Log file name and initiates logging. The default is no logging.

--trailOnly

Configure only for inbound trail data.

-t or --type

The proxy server type. The default is Nginx.

-s or --no-ssl

Configure without SSL.

-h or --host

The virtual host name for reverse proxy.

-p or --port

The reverse proxy port number. The defaults are 80 or 443.

-? or --help

Display usage information.

-u or --user

Name of the Service Manager account to use.

-v or --version

Displays the version.

Run the ReverseProxySettings Utility

To use the ReverseProxySettings utility:

  1. To generate a configuration file for NGINX reverse proxy, navigate to the location of the ReverseProxySettings utility: 

    cd $OGG_HOME/lib/utl/reverseproxy
  2. Run the ReverseProxySetting utility:
    ReverseProxySettings -u adminuser -P adminpwd -o ogg.conf http://localhost:9100

    In this code snippet, adminuser is the deployment user name and adminpwd is the deployment user password used to login to the deployment.

  3. Replace the existing NGINX configuration with the configuration that was generated using the ReverseProxySetting utility for your MA deployment: 

    sudo mv ogg.conf /etc/nginx/conf.d/nginx.conf

    However, this NGINX configuration isn't complete without the events section, and enclosing the map and server sections in http.

    Optionally, you can use the default nginx.conf file and add the generated ogg.conf by adding an include statement similar to this:

    include /etc/nginx/conf.d/ogg.conf;

    In this case, you must comment out the other servers section.

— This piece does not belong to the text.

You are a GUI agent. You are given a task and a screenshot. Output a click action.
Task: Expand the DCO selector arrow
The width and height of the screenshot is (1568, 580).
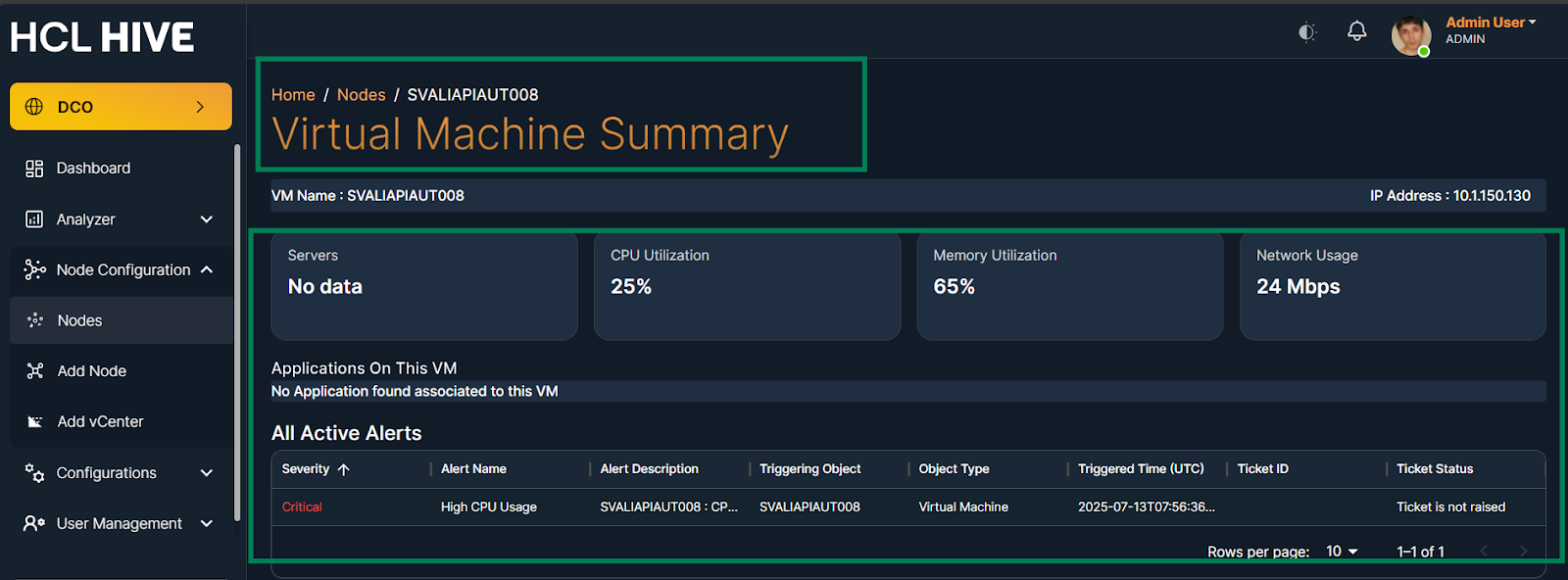pos(200,107)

  4. Generate a self-signed certificate for NGINX:

    sudo sh /etc/ssl/certs/make-dummy-cert /etc/nginx/ogg.pem

    For distribution paths to go through the reverse proxy, you need to use a valid certificate. It's better to specify the same certificate that the deployment is using to process incoming requests, otherwise, starting the path will fail with the next error in Distribution Service:

    2019-03-26T11:26:00.324-0700 ERROR| ERROR OGG-10351  Oracle GoldenGate Distribution
 Service for Oracle:  Generic error -1 noticed. Error description - Certificate validation
 error: Unacceptable certificate from test00abc: application verification failure. (A4)

  5. Validate the NGINX configuration:

    sudo nginx -t
    The output would show the following, if the command is successful:
    
NGINX: the configuration file /etc/NGINX/NGINX.conf syntax is ok
NGINX: configuration file /etc/NGINX/NGINX.conf test is successful

  6. Reload NGINX with the new configuration:

    sudo nginx -s reload

    If the changes for the configuration file are not loaded, stop and restart the proxy.

  7. To test if you can access the microservices after NGINX is set up successfully, open the web browser.

  8. Enter the proxy URL for the Service Manager using port number 443, similar to the following:

    http://dc.example.com:443

    This would open the Service Manager login page, from where you can access the other microservices also. If you want to directly access a microservice, you can enter the proxy URL for that microservice, as given in the ogg.conf file, generated previously.

Also see this video on configuring the NGINX reverse proxy.

SSL Termination

When there is an unsecure connection between the reverse proxy, which uses a TLS-based connection, and the origin server, it is referred to as reverse proxy SSL-termination.

Note:

In SSL-Termination the connections between the reverse proxy and the origin servers are unsecure.

However, SSL-bridging is also supported where the connections between the client and reverse proxy is secured and the connection between the reverse proxy and the origin server is also secured.